## Instructions to follow
When you reach the line containing "Instruction: Reset the" in the data below, begin returning lines exactly as written, and stop once the line containing "You are a computer-use agent. Image" has been returned.

## Data shown

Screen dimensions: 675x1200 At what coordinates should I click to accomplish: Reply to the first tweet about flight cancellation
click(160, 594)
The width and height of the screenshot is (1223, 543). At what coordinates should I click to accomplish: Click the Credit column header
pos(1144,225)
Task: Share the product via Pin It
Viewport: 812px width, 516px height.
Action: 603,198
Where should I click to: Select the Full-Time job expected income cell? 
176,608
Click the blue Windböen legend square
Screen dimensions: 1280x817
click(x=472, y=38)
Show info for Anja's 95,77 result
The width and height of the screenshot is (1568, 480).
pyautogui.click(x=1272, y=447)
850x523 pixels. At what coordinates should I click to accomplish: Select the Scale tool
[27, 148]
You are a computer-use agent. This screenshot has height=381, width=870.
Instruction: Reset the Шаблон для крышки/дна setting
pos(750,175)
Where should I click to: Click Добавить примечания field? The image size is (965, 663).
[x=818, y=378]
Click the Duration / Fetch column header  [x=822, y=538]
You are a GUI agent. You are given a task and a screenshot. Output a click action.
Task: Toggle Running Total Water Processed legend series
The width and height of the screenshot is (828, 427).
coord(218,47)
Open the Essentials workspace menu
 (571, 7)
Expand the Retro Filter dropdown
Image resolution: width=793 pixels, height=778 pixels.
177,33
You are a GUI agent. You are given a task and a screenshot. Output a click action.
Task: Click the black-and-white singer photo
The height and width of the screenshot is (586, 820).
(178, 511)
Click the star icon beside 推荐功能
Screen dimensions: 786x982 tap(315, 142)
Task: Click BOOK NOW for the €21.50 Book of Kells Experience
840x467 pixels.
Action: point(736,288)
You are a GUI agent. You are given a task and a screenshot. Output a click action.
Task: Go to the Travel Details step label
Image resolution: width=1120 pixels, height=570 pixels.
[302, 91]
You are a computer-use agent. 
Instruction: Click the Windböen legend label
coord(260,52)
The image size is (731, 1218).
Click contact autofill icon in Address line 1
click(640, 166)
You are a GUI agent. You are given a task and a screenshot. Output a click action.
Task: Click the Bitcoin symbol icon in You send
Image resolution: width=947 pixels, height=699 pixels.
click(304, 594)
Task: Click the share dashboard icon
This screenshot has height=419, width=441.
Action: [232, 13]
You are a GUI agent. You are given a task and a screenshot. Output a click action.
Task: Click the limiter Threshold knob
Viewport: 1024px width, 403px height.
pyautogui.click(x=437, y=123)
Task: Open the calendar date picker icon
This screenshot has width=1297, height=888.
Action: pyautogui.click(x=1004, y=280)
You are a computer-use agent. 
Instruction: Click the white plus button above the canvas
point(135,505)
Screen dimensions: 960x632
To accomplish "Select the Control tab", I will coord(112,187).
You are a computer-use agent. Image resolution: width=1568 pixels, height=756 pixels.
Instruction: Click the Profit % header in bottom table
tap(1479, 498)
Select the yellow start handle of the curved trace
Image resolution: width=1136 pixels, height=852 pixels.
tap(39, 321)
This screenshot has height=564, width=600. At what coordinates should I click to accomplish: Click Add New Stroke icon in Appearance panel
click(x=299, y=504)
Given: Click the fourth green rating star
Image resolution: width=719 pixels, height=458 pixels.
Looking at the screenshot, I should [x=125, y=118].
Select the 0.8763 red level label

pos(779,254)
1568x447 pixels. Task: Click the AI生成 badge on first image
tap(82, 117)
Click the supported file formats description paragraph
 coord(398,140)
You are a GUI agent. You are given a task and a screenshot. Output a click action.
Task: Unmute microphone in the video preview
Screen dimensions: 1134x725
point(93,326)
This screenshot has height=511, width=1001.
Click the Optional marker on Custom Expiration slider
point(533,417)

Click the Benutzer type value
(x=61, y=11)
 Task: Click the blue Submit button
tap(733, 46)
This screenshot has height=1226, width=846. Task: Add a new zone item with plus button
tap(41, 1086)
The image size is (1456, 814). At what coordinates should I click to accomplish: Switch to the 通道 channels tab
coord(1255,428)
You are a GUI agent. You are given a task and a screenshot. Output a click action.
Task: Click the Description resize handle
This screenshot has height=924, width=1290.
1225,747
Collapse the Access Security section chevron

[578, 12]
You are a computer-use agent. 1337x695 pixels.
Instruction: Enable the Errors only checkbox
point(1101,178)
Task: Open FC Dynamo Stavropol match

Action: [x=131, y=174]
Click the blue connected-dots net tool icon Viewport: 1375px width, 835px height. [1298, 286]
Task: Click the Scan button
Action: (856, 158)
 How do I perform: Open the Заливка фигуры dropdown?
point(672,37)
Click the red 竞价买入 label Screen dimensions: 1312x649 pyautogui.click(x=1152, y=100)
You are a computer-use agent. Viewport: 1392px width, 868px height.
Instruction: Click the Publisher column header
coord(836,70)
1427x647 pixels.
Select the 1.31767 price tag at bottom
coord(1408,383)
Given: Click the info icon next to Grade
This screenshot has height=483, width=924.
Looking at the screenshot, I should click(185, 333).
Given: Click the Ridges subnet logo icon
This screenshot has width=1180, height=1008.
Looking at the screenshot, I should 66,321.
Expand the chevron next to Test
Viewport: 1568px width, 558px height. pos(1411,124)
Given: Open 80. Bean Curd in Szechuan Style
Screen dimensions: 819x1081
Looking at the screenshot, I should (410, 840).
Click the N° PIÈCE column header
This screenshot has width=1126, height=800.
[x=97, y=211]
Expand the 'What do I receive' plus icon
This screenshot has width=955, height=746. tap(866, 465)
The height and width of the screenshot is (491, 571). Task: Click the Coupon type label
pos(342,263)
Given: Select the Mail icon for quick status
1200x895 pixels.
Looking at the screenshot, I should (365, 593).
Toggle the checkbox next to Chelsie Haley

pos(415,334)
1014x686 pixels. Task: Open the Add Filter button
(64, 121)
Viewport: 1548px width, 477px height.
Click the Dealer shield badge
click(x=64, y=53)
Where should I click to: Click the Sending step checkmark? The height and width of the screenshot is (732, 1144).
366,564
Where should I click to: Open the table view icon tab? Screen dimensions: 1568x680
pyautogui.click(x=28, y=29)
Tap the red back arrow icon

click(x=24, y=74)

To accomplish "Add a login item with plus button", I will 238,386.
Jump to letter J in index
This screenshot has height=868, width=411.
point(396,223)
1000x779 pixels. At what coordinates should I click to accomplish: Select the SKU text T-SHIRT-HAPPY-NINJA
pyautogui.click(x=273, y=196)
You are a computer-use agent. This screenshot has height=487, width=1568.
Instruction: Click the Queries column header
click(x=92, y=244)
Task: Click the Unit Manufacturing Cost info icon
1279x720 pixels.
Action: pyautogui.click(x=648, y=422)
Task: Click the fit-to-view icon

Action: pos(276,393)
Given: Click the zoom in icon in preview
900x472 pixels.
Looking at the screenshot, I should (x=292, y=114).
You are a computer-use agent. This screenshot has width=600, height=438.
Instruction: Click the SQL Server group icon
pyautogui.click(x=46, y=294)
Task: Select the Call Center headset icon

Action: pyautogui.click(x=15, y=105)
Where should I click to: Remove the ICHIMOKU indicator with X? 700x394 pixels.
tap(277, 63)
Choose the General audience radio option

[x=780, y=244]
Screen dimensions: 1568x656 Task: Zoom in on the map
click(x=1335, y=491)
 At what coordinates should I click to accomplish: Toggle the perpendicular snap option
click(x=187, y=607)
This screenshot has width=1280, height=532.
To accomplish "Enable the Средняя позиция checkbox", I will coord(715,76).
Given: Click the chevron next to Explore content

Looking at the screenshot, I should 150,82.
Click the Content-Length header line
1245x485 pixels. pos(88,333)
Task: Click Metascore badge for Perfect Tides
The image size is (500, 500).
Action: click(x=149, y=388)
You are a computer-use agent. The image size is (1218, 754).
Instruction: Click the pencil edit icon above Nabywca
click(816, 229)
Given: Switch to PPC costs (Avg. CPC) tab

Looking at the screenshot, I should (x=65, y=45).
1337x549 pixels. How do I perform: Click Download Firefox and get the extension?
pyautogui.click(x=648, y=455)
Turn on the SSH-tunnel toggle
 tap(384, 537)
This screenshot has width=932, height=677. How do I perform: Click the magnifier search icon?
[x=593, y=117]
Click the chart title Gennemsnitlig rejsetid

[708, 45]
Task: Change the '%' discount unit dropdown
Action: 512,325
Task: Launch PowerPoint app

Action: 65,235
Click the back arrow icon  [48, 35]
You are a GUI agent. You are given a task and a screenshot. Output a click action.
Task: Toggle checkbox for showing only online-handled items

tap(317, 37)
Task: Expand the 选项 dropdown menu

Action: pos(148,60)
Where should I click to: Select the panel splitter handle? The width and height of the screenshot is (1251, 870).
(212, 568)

## Result for this task
Instruction: Reset the Шаблон для крышки/дна setting
pos(750,175)
Where should I click to: Click Добавить примечания field? The image size is (965, 663).
[x=818, y=378]
Click the Duration / Fetch column header  [x=822, y=538]
You are a GUI agent. You are given a task and a screenshot. Output a click action.
Task: Toggle Running Total Water Processed legend series
The width and height of the screenshot is (828, 427).
coord(218,47)
Open the Essentials workspace menu
 (571, 7)
Expand the Retro Filter dropdown
Image resolution: width=793 pixels, height=778 pixels.
177,33
You are a GUI agent. You are given a task and a screenshot. Output a click action.
Task: Click the black-and-white singer photo
The height and width of the screenshot is (586, 820).
(178, 511)
Click the star icon beside 推荐功能
Screen dimensions: 786x982 tap(315, 142)
Task: Click BOOK NOW for the €21.50 Book of Kells Experience
840x467 pixels.
Action: point(736,288)
You are a GUI agent. You are given a task and a screenshot. Output a click action.
Task: Go to the Travel Details step label
Image resolution: width=1120 pixels, height=570 pixels.
[302, 91]
You are a computer-use agent. 
Instruction: Click the Windböen legend label
coord(260,52)
The image size is (731, 1218).
Click contact autofill icon in Address line 1
click(640, 166)
You are a GUI agent. You are given a task and a screenshot. Output a click action.
Task: Click the Bitcoin symbol icon in You send
Image resolution: width=947 pixels, height=699 pixels.
click(304, 594)
Task: Click the share dashboard icon
This screenshot has height=419, width=441.
Action: [232, 13]
You are a GUI agent. You are given a task and a screenshot. Output a click action.
Task: Click the limiter Threshold knob
Viewport: 1024px width, 403px height.
pyautogui.click(x=437, y=123)
Task: Open the calendar date picker icon
This screenshot has width=1297, height=888.
Action: pyautogui.click(x=1004, y=280)
You are a computer-use agent. 
Instruction: Click the white plus button above the canvas
point(135,505)
Screen dimensions: 960x632
To accomplish "Select the Control tab", I will coord(112,187).
You are a computer-use agent. Image resolution: width=1568 pixels, height=756 pixels.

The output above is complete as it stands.